For purposes of this opinion, we have not reviewed any documents other than the documents listed in paragraphs (a) through (d) above. In particular, we have not reviewed any document (other than documents listed in paragraphs (a) through (d) above) that is referred to in or incorporated by reference into the documents reviewed by us. We have assumed that (i) there exists no provision in any document that we have not reviewed that is inconsistent with the opinions stated herein, (ii) the Corporation is not in violation of any order, judgment, or decree of any court, arbitrator, or governmental authority, the consequences of which violation would adversely affect the Corporation’s execution, delivery or performance of its obligations under the Indenture, (iii) the Corporation is currently in material compliance with all laws or as to any consents, licenses, permits, filing or approvals of any governmental body or agency or other person required for the ownership or operation of the Corporation’s tower business and assets; (iv) the Corporation is not subject to any South Carolina insolvency or receivership laws, and (v) the Corporation is not subject to any special laws, regulations, or other restrictions or orders whether judicial or otherwise that are not generally applicable to parties participating in the transactions of the type contemplated by the Indenture and that would affect performance by the Corporation of its obligations thereunder. We have not participated in the drafting or negotiation of any of the documents and have conducted no independent factual investigation of our own, but rather have relied solely upon the foregoing documents, the statements and information set forth therein and the additional matters recited or assumed herein, all of which we have assumed to be true, complete and accurate in all material respects. Notwithstanding the foregoing, we believe that we have reviewed all documents necessary to render the opinions set forth herein.

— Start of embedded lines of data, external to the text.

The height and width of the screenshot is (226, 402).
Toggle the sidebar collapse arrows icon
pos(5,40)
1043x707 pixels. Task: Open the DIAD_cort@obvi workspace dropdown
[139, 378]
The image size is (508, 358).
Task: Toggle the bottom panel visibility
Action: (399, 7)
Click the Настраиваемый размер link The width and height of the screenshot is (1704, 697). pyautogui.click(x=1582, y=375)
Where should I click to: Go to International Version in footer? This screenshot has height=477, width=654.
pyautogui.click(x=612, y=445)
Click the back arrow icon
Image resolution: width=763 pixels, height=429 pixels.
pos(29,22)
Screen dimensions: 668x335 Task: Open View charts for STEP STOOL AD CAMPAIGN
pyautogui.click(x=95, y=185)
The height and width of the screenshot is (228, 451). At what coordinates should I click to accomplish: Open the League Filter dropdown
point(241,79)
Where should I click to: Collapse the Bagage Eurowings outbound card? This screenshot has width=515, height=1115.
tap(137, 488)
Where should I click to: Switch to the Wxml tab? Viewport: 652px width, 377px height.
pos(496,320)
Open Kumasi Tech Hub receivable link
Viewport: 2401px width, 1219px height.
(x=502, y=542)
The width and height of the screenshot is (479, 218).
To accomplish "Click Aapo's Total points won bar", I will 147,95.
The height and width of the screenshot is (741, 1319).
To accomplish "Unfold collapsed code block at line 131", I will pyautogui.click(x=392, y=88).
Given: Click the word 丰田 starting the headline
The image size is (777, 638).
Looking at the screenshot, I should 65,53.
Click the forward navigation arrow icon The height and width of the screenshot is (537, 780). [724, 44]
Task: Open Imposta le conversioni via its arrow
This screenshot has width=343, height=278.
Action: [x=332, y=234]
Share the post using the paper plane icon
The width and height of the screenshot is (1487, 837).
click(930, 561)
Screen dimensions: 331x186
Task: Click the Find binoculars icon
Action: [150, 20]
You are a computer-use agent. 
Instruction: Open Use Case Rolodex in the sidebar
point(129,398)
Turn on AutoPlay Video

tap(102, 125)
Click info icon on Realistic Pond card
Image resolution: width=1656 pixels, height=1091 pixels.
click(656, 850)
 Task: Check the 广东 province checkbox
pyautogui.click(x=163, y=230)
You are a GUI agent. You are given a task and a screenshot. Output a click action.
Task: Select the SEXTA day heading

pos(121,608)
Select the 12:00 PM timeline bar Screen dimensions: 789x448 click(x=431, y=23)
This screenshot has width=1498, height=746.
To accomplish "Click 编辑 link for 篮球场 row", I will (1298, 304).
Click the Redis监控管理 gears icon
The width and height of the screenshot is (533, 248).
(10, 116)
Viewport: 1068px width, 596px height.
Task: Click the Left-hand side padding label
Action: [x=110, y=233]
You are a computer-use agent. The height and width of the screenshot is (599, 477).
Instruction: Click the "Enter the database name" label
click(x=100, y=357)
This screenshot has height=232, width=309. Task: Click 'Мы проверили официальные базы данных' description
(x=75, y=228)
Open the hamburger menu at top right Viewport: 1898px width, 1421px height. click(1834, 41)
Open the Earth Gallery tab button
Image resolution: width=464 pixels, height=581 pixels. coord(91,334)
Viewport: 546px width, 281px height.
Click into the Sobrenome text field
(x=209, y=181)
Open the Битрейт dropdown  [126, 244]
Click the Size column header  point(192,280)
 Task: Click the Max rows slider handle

With respect to all documents examined by us, we have assumed (i) the authenticity of all documents submitted to us as originals, (ii) the conformity with the originals of all documents submitted to us as copies or forms, (iii) the genuineness of all signatures, and (iv) that the executed documents have been duly delivered.
This opinion is limited to the laws of the state of South Carolina, and we have not considered, and express no opinion on, the laws of any other jurisdiction, including federal laws and rules and regulations relating thereto.
American Towers, Inc.
January 9, 2004
Page 3 of 3
Based upon the foregoing, and upon our examination of such questions of law and statutes of the state of South Carolina as we have considered necessary or appropriate, and subject to the assumptions, qualifications, limitations and exceptions set forth herein, we are of the opinion that:
(1) | The Corporation is validly existing under the laws of the State of South Carolina, with full corporate power and authority to execute, deliver and perform its Guarantee. |
(2) | The Corporation has duly authorized, executed and delivered its Guarantee and no consent, approval, authorization or other order of, or registration or filing with, any court, regulatory body, administrative agency or other governmental agency or body is required for such execution or delivery under South Carolina law, except such as may be required under South Carolina state securities laws. |
We express no opinion on the enforceability of the Guarantee.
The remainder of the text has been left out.